▶ What to produce: Set down, exactly as written, the line containing "Open Cookies Settings link" and all the lines that follow it to the end of the entries below, omitting every picture.

▶ Records shown:
┌────────
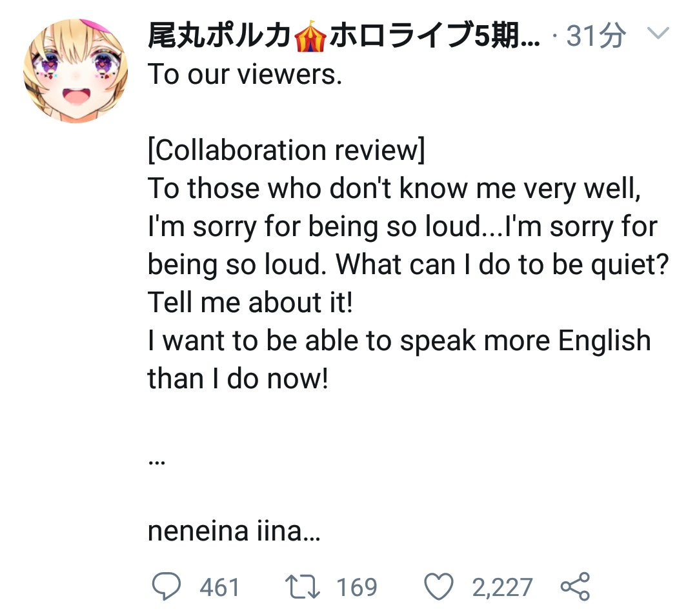This screenshot has height=616, width=697.
Task: Click the ellipsis line above neneina
Action: coord(156,462)
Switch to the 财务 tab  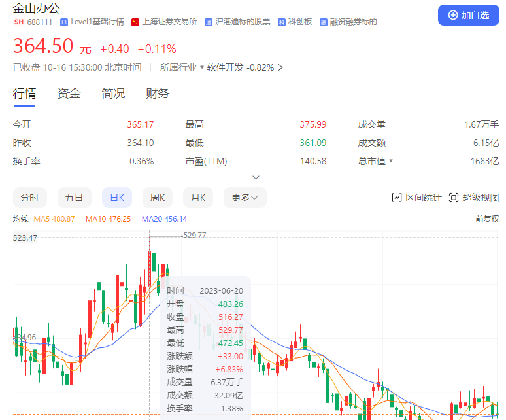tap(158, 94)
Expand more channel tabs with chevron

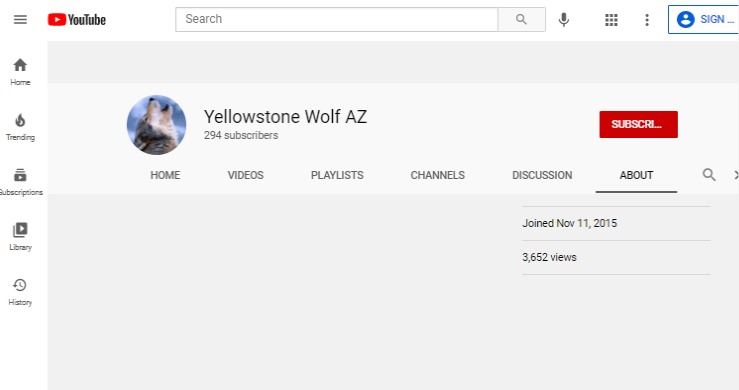pos(736,175)
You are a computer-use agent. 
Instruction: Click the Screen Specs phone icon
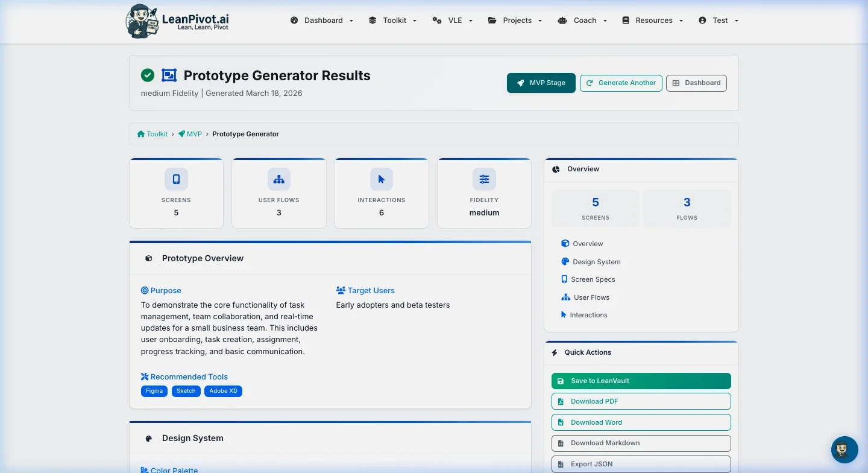tap(564, 279)
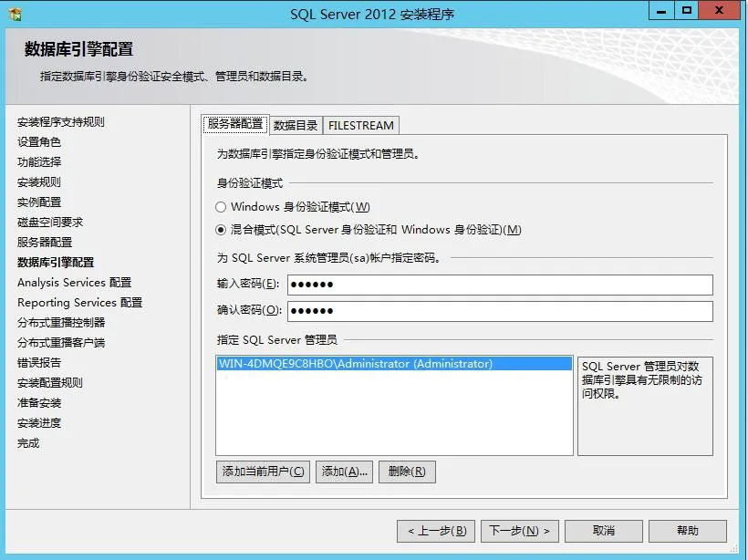Click the SQL Server setup icon in title bar
Viewport: 748px width, 560px height.
point(13,11)
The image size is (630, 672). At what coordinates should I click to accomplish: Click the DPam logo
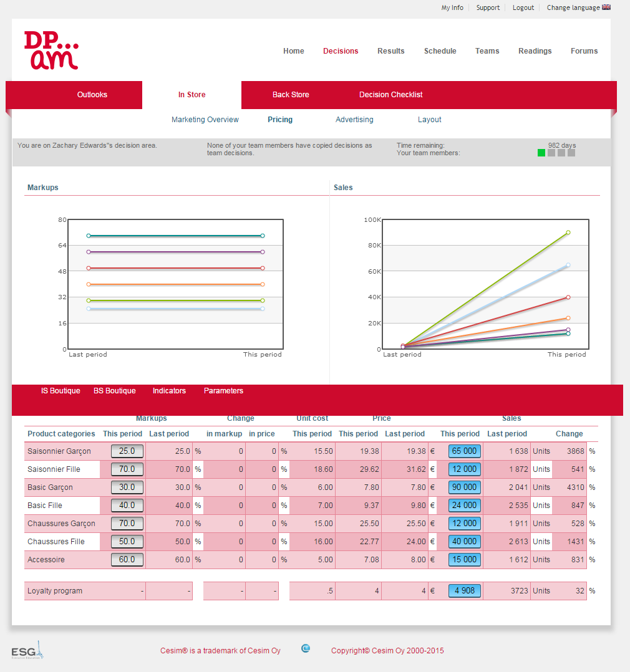(x=51, y=50)
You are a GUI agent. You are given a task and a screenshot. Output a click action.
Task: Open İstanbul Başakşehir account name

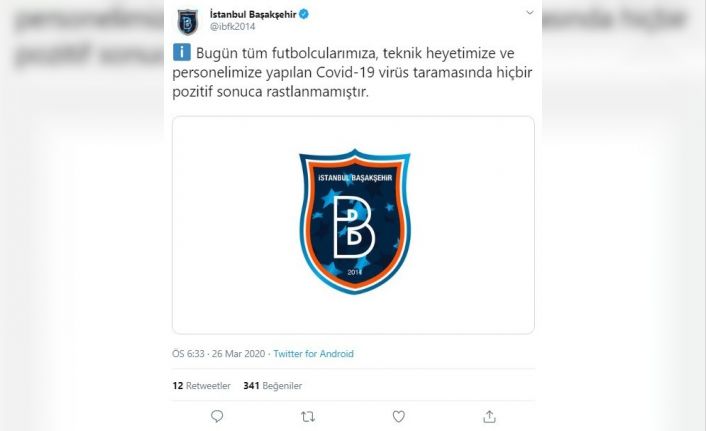pyautogui.click(x=253, y=14)
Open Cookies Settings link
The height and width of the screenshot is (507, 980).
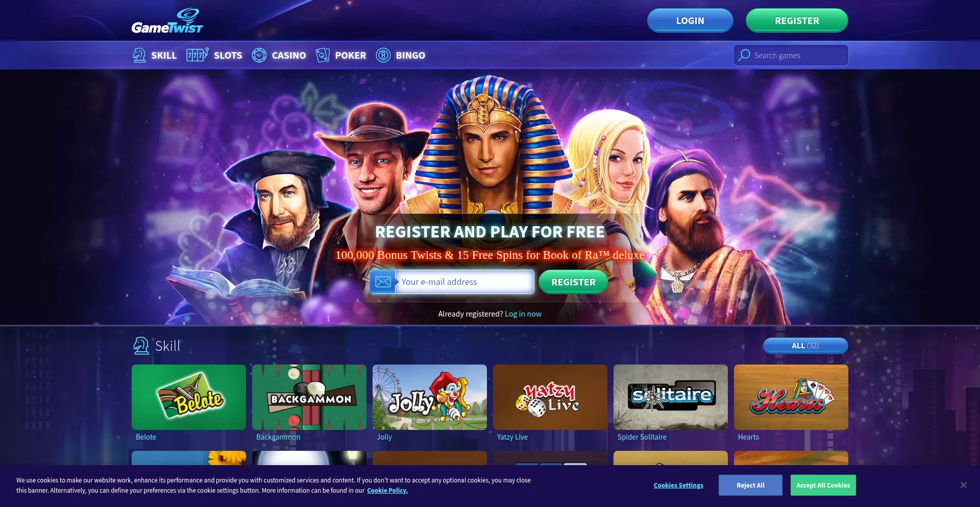coord(678,486)
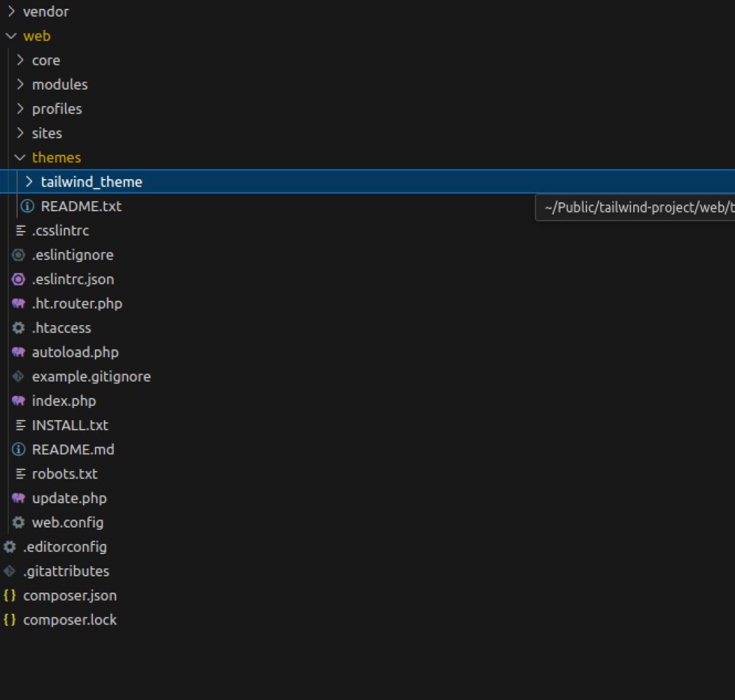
└────────
▶ Exercise result:
Open Cookies Settings link
The height and width of the screenshot is (507, 980).
coord(678,486)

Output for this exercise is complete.